Thanks O.O. I guess if SFT wins, we will just have to push to get the laws establish in MS for this to happen. It sure won't be quiet around here for a while. (Hope the unrest doesn't hurt business and the retirement community.)
quote: Originally posted by: Outside Observer "The Wager Act (NLRA) as amended gives most private sectors the right to unionize and places a legal responsibility on management to negotiate in good faith with duly elected represetatives of the employees (the union). The Railway Labor Act covers the transportation sector (railroads and airliens). The Civil Service Refrom Act give these rights to federal employees. But unless Mississippi has passed legislation giving university facilty specifically the right to form and join unions, and places the duty to bargain in good faith on the shoulders of management...you can join any union you want...but the university system doesn't have to negotiate with you"
Please don't mistake me for advocating thiis action just yet -- I'm very sure it would backfire. However, the issues of unions, union organizing or negotiating aren't only legal ones. They really are issues of power. Bosses tend to have the power of (sometimes) law, money, and often community mores. On the other, any organized group has the power of the services they provide and the ability to withhold them. This can happenin the presence of a union or not. In fact, the idea of a union is simply an institutionalization of workers organizing in their own behalf.

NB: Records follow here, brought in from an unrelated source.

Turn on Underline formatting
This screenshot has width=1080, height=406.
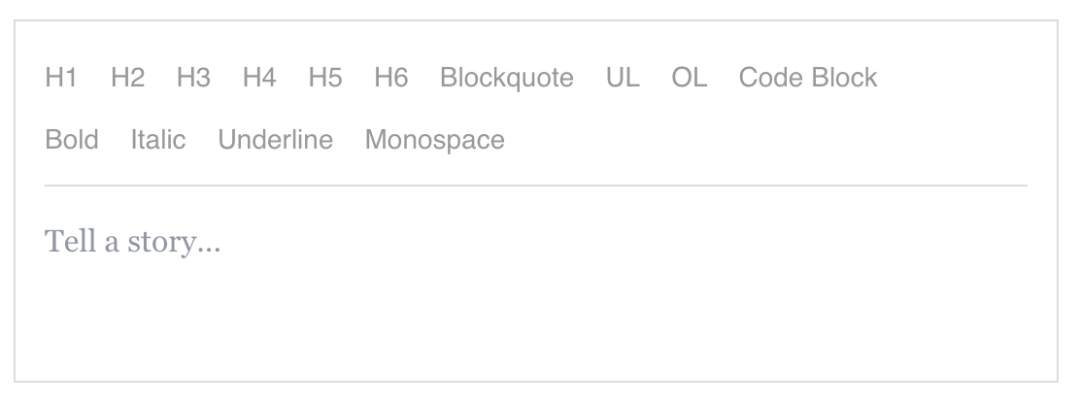(x=275, y=140)
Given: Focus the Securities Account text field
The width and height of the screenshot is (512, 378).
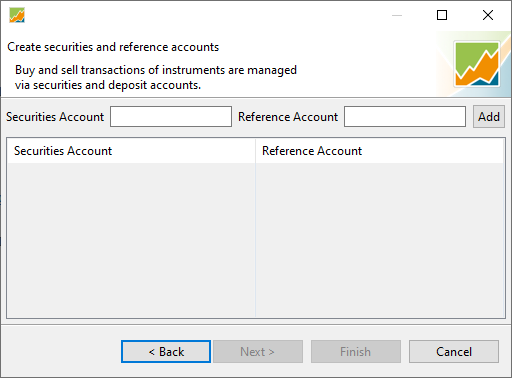Looking at the screenshot, I should 171,117.
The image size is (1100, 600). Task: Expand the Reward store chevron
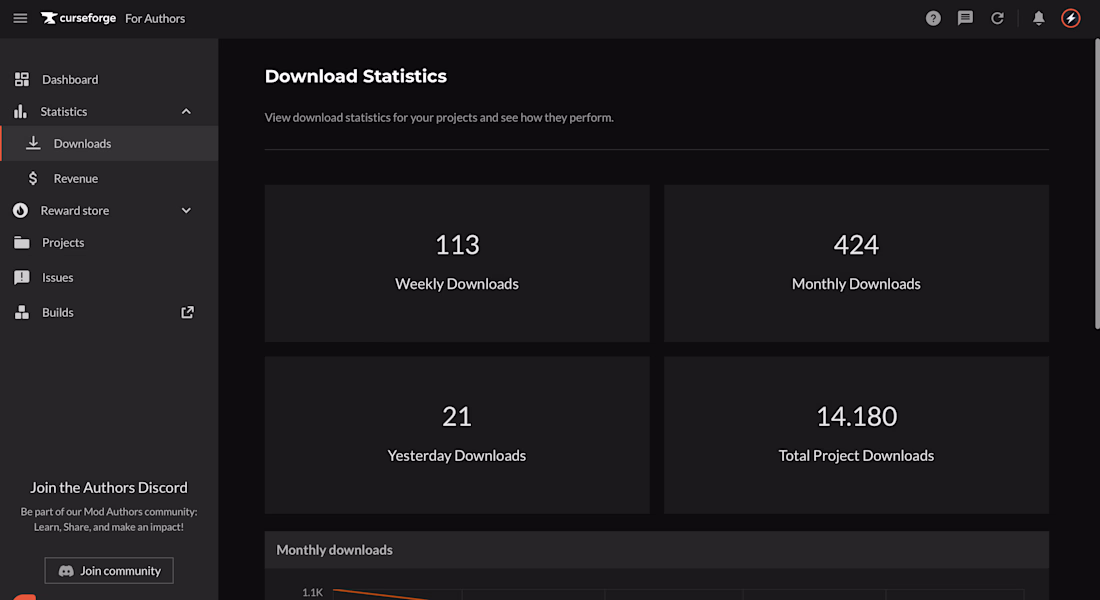tap(186, 210)
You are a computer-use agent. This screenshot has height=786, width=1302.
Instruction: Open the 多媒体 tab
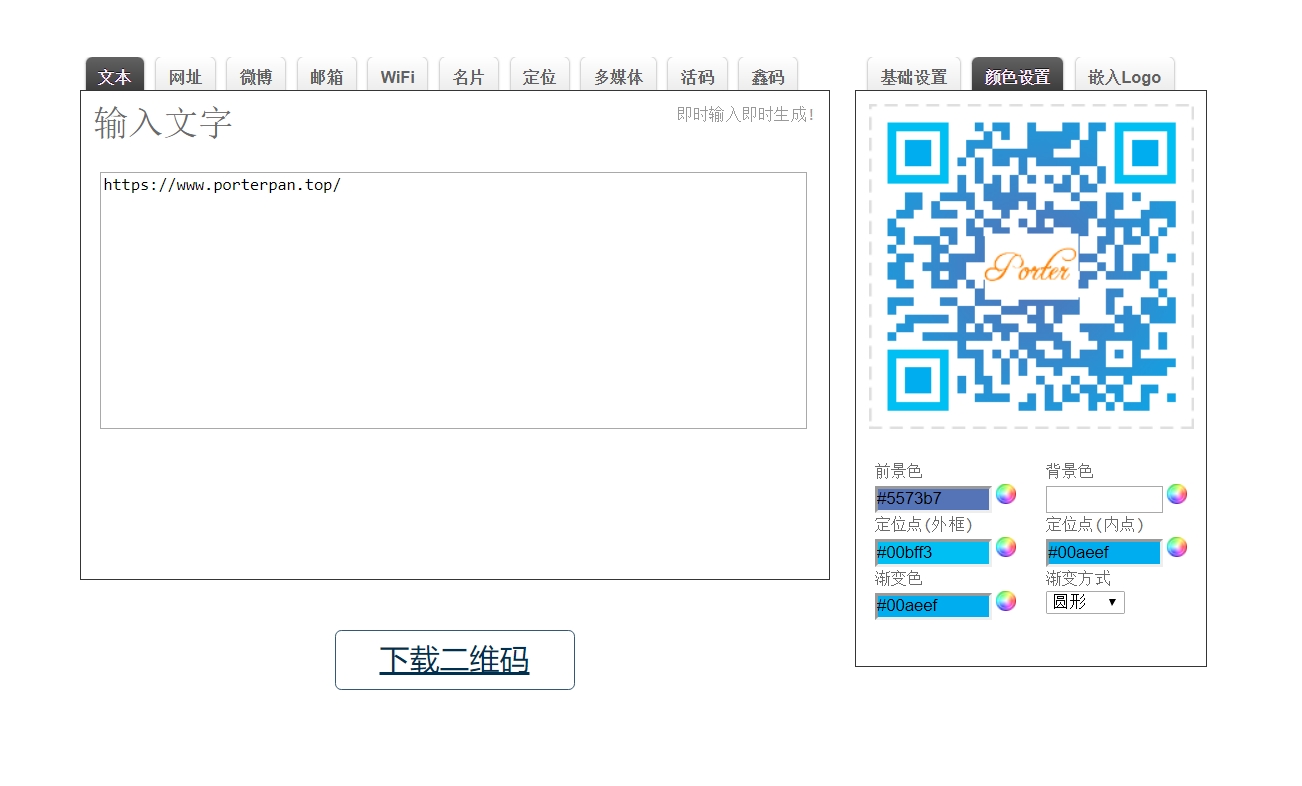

Once upon a time unions were ILLEGAL. It did not prevent labor organizers from organizing nor workers from going off work. Disobeying the law was how unions were created. There are a lot of maimed and dead workers in the history of labor organizing -- and I don't remember very many industrial barons giving their lives to battle the unions.
Now clearly the political times in which we live make organizing and withoholding not only more difficult, but probably a bad strategies (at least the striking part). But we should never unestimate the power we hold and be ready to use it if we ever perceive that public sentiment will stand behind withholding our services. Failing to go into the classroom has been successfully portrayed ipso facto as a betrayl of students. It isn't if you come to believe that the only alternative is a system that, if continued, will ultimately hurt students worse than the short term effects of a labor action.
The old unions worked because the sentiments of the public eventually found the cause of the blue collar worker to be stronger than the cause of the bosses. But it was easier in those times to demonstrate the abuses of the bosses and the class differences were also much more visible.
That's true...before the Wagner Act, the only way employees could get their employers to negotiate with their union was by withholding their effort...striking...recognition strike to be more specific...you're also right...there was a lot of violence in these early days.